In vitro DNA synthesis of mouse hepatocytes stimulated by tumor necrosis factor is inhibited by glucocorticoids and prostaglandin D2 but enhanced by retinoic acid.

We have recently shown that TNF is produced in liver rapidly after partial hepatectomy and that TNF can stimulate DNA synthesis of hepatocyte primary culture with its inhibition by interleukin 6 and transforming growth factor-beta, indicating a pivotal role of TNF and TNF-driven cytokine induction in liver regeneration. We here examined the effects of biological or inflammatory mediators of low molecular weight on the in vitro DNA synthesis of hepatocytes stimulated by TNF. Simultaneous addition of dexamethasone markedly suppressed the growth-stimulating action of TNF, maximally at 10(-7) M and effectively at about 10(-8) M. However, the growth-stimulating effect of EGF was not affected by dexamethasone at all.
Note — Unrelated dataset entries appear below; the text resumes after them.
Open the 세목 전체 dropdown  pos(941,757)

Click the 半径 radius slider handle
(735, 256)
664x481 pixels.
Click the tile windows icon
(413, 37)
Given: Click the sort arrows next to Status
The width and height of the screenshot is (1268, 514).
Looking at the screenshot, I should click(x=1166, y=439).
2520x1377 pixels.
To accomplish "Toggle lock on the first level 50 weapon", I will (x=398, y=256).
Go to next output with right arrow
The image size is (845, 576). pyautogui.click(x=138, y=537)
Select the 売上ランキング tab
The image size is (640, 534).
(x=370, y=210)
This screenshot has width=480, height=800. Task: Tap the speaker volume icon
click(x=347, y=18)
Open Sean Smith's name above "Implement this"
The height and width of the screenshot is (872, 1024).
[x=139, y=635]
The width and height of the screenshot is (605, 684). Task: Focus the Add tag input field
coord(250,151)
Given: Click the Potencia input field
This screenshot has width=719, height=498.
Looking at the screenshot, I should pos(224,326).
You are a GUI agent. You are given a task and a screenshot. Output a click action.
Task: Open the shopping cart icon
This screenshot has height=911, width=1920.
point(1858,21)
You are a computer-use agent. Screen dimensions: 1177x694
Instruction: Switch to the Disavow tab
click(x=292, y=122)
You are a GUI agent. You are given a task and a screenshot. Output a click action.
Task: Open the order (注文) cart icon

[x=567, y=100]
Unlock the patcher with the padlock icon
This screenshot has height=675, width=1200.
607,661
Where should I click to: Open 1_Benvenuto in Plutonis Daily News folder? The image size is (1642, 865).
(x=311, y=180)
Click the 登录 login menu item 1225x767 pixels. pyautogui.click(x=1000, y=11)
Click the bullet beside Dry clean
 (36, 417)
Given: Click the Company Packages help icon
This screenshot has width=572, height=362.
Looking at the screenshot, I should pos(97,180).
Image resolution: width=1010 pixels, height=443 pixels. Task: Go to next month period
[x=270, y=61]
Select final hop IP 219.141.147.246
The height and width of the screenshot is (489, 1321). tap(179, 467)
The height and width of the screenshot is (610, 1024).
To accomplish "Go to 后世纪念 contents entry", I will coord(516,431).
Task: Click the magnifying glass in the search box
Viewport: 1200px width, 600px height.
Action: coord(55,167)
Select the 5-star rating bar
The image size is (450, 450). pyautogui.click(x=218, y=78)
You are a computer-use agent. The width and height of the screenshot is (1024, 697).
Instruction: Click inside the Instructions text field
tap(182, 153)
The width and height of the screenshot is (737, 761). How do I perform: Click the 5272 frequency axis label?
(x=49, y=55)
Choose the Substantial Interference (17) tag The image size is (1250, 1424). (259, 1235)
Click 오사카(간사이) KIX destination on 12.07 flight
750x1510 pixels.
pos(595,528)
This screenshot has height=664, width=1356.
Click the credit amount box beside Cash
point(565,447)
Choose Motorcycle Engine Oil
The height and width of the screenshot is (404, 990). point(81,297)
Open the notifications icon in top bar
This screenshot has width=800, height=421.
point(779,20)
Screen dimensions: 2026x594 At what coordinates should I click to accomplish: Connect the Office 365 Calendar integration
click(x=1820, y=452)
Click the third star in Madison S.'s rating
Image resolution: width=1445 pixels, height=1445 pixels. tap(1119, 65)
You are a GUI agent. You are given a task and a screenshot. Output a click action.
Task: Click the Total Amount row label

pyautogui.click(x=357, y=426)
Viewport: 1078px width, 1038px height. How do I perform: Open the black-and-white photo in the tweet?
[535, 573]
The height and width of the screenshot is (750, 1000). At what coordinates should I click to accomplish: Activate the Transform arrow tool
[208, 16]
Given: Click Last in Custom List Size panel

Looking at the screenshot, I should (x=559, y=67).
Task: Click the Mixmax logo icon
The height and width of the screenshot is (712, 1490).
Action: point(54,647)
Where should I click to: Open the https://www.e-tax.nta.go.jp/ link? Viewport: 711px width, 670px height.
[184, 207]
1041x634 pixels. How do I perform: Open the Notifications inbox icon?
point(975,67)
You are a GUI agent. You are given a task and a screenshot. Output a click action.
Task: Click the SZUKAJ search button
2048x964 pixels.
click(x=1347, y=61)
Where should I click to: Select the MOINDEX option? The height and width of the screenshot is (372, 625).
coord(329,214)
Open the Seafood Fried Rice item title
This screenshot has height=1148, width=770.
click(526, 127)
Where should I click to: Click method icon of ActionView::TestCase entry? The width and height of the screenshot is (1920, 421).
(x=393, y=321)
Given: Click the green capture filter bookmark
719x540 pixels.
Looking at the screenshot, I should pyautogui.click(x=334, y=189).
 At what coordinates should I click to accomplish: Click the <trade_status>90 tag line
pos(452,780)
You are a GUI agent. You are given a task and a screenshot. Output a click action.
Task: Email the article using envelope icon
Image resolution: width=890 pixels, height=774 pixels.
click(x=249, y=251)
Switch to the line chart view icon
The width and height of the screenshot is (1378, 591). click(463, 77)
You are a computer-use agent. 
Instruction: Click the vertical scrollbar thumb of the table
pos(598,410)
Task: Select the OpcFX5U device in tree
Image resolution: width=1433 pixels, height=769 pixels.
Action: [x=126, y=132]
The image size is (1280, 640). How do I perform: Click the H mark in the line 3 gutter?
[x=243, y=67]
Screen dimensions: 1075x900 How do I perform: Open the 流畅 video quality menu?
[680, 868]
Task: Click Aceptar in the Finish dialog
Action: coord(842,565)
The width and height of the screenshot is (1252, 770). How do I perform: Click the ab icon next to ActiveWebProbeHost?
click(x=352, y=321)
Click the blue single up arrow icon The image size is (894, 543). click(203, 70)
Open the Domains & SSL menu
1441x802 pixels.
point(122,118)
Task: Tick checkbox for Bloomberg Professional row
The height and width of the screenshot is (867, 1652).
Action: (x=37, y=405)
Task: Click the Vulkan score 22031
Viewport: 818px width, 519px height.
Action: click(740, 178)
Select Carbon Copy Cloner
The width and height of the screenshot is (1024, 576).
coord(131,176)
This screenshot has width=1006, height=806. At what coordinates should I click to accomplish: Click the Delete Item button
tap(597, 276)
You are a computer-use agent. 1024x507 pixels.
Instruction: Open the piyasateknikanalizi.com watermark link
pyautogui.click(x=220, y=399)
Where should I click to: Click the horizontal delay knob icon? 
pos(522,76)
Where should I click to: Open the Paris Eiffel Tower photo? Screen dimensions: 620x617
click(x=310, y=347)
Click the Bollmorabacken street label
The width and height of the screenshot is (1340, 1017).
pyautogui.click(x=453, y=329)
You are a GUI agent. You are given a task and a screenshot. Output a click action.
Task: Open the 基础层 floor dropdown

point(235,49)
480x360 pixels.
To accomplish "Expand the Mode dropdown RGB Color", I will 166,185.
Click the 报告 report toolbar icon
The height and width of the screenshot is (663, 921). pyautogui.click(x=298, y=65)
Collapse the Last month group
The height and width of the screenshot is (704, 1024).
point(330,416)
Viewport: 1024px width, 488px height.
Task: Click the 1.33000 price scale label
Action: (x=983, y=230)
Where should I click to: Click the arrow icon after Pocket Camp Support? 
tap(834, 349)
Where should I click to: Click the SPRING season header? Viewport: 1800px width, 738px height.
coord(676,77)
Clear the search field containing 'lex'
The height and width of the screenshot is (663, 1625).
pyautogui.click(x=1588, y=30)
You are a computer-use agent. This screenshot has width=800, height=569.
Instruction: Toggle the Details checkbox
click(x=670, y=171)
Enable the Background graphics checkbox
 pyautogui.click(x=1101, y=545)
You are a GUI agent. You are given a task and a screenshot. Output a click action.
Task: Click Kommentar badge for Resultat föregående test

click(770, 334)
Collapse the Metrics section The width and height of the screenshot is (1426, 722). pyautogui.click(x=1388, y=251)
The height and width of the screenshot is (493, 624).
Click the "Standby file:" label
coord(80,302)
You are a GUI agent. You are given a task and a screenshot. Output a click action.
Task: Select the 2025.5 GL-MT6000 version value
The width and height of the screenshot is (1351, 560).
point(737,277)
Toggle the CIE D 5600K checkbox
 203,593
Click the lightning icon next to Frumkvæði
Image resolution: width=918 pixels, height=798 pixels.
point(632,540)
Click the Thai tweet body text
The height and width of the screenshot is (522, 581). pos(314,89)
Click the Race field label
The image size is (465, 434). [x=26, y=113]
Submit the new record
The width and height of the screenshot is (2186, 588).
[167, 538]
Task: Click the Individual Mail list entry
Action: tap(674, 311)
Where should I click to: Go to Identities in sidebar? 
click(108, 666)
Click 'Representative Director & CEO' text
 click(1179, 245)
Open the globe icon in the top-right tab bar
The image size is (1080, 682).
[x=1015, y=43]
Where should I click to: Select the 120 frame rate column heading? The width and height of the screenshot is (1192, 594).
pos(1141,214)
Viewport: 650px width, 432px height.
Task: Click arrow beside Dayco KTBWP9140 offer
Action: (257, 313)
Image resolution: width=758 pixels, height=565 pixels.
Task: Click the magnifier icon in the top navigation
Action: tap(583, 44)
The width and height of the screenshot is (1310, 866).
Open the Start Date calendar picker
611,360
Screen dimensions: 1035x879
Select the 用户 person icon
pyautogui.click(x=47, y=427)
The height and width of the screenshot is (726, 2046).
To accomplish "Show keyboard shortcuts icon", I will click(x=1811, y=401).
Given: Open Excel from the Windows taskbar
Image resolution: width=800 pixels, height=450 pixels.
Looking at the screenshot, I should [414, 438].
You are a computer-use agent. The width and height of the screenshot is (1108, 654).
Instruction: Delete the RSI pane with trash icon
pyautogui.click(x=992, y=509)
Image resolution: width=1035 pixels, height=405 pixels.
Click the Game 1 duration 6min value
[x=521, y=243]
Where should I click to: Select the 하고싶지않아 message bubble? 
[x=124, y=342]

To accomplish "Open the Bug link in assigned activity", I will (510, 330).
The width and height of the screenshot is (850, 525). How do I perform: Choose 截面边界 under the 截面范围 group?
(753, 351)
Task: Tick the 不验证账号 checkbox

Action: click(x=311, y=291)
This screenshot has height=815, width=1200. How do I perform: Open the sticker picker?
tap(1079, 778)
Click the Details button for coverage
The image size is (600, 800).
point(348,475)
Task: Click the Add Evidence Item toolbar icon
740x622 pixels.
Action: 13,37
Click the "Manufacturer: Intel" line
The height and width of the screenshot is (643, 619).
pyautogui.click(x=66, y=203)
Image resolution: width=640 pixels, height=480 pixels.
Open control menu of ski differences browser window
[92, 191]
Physiological glucocorticoids, corticosterone, and hydrocortisone showed virtually the same effect, but other steroid hormones, beta-estradiol, or progesterone did not. Retinoic acid at 10(-7) M, however, enhanced TNF-stimulated hepatocyte DNA synthesis and even more effectively the growth response to EGF. PGD2 at 20 microM was markedly suppressive but PGE2 was not. The addition of indomethacin enhanced the hepatocyte in vitro growth by TNF and EGF at 2-20 microM. These results indicate that the growth of hepatocytes stimulated by TNF is up- and down-regulated by inflammatory mediators and hormones as well as cytokines and suggest the biological significance of TNF and TNF-driven inflammatory reactions in liver regeneration.